Comment le financement public de l’éducation supérieure affecte-t-il la réussite des étudiantes et étudiants des Premiers Peuples? Une économiste canadienne s’est penchée sur cette question, en analysant les effets des compressions budgétaires dans un programme d’aide financière aux études destiné aux Premières Nations et aux Inuit.

Dans son article Post-secondary funding and the educational attainment of indigenous students, Maggie E.C. Jones s’intéresse à un programme canadien de soutien financier aux étudiantes et étudiants autochtones créé en 1977, et qui a subi d’importantes compressions budgétaires à la fin des années 1980. Ces changements ont augmenté de façon significative le coût des études post-secondaires pour les étudiantes et les étudiants autochtones. Premièrement, parce que le montant des bourses a été plafonné, dans un contexte où les frais de scolarité étaient au contraire en forte hausse. Deuxièmement, parce que le nombre de bourses a été limité, ce qui a exclu près du tiers des personnes éligibles au programme dans la période suivant les compressions.

Une étude à large échelle

Dans son étude, l’autrice utilise la méthode des doubles différences, qui consiste à comparer deux cohortes étudiantes, l’une ayant bénéficié du programme avant les compressions (pour qui la diplomation aurait dû se situer entre 1983 et 1989) et l’autre ayant subi ces compressions (pour qui la diplomation aurait dû se situer entre 1990 et 1996). À partir des données du recensement de 2006, l’analyse économétrique permet d’établir statistiquement une relation causale entre les changements apportés au programme de soutien financier, et certaines caractéristiques relatives à la diplomation et à la situation professionnelle des populations concernées 2006. Pour s’assurer de la robustesse de ses résultats, l’autrice a également pris soin de neutraliser l’effet potentiel d’autres facteurs, comme des changements de politiques publiques intervenues au même moment dans certaines provinces.

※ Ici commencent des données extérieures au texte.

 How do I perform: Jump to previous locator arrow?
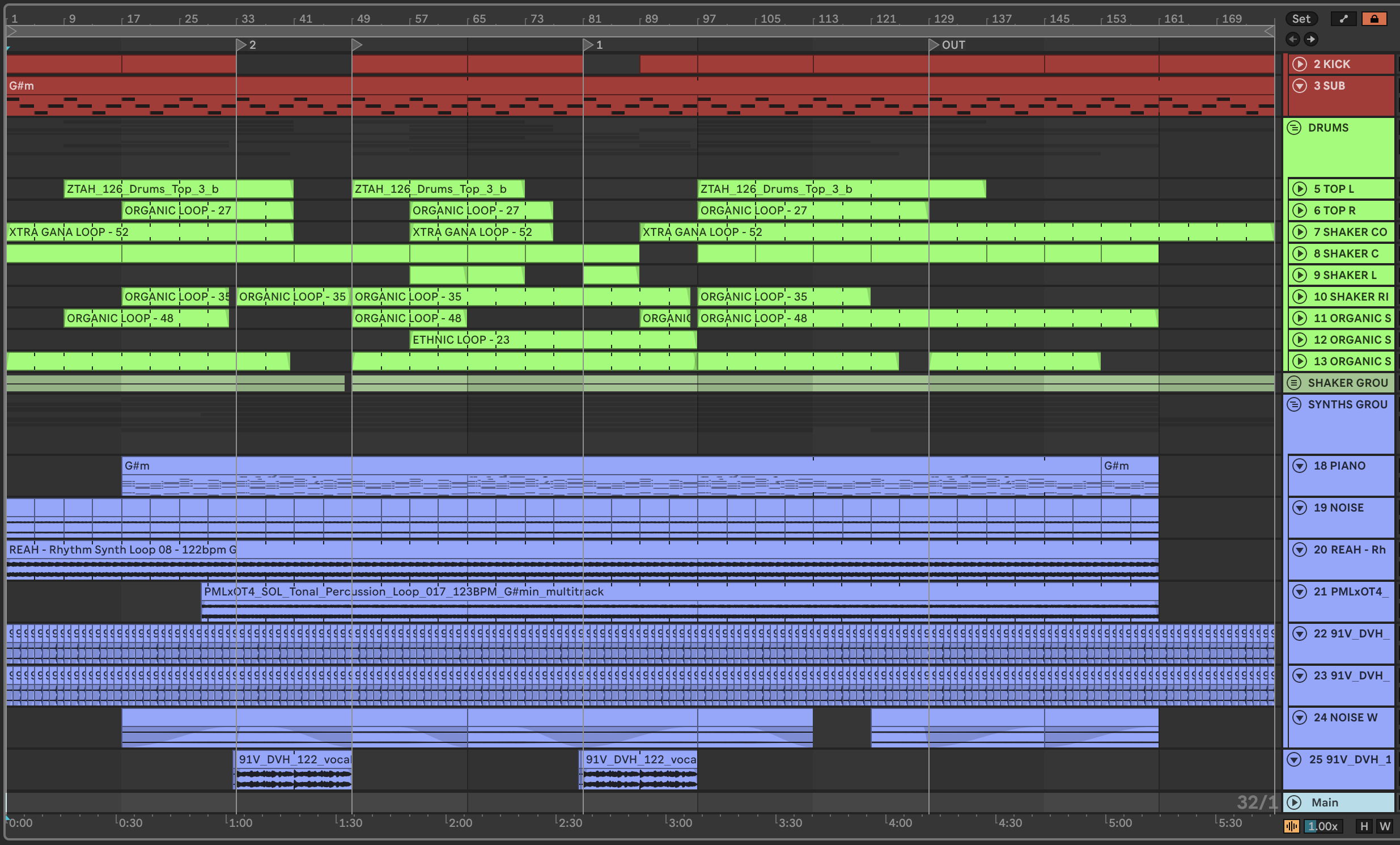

Des effets négatifs à plusieurs niveaux

Cette recherche a permis de mettre en lumière trois conséquences des compressions budgétaires sur les personnes étudiantes :

  1. Une baisse du taux d’achèvement d’un programme postsecondaire (niveau collégial) chez les Autochtones et Inuit. Sans surprise, cette baisse s’explique par la hausse importante du coût des études que le changement de politique a entraîné. Entre la cohorte précompressions et la cohorte post-compressions, ce coût aurait grimpé de plus de 5 000$ en moyenne pour la durée des études postsecondaires (en dollars de 2016).
  2. Une hausse du taux de personnes sans diplôme d’études secondaires dans les populations vivant dans les réserves. Ce résultat plus surprenant indique que plusieurs personnes ont abandonné leurs études secondaires à la suite des compressions budgétaires au programme de soutien financier. S’appuyant sur la théorie du capital humain, l’autrice explique ce phénomène par un plus faible « rendement » du diplôme secondaire dans les réserves autochtones, qui offrent peu d’opportunités d’emplois faiblement qualifiés en comparaison des milieux hors réserve. Ainsi, lorsque les études postsecondaires paraissent inaccessibles, plusieurs jeunes renoncent même à obtenir leur diplôme secondaire. Ce constat s’observe particulièrement dans les communautés autochtones les plus défavorisées.
  3. Un effet négatif sur la situation socioprofessionnelle. L’autrice rappelle que le fait de poursuivre ou non des études postsecondaires a des effets durables sur la situation socioprofessionnelle et les revenus des personnes. Sur le long terme, elle démontre que les compressions dans ce programme ont causé une réduction de la participation au marché du travail, mesurée par le taux d’activité et le nombre d’heures travaillées. Elle estime que ce facteur à lui seul explique 10% de la différence entre le nombre d’heures travaillées chez les autochtones et les non-autochtones au Canada.

Cette étude permet de considérer l’impact des programmes publics de soutien financier, non seulement sur l’accessibilité à l’éducation supérieure, mais également sur la réussite au secondaire. Plus largement, l’analyse permet de montrer que les inégalités d’accès à l’éducation postsecondaire contribuent à perpétuer les désavantages socioéconomiques des Premiers Peuples.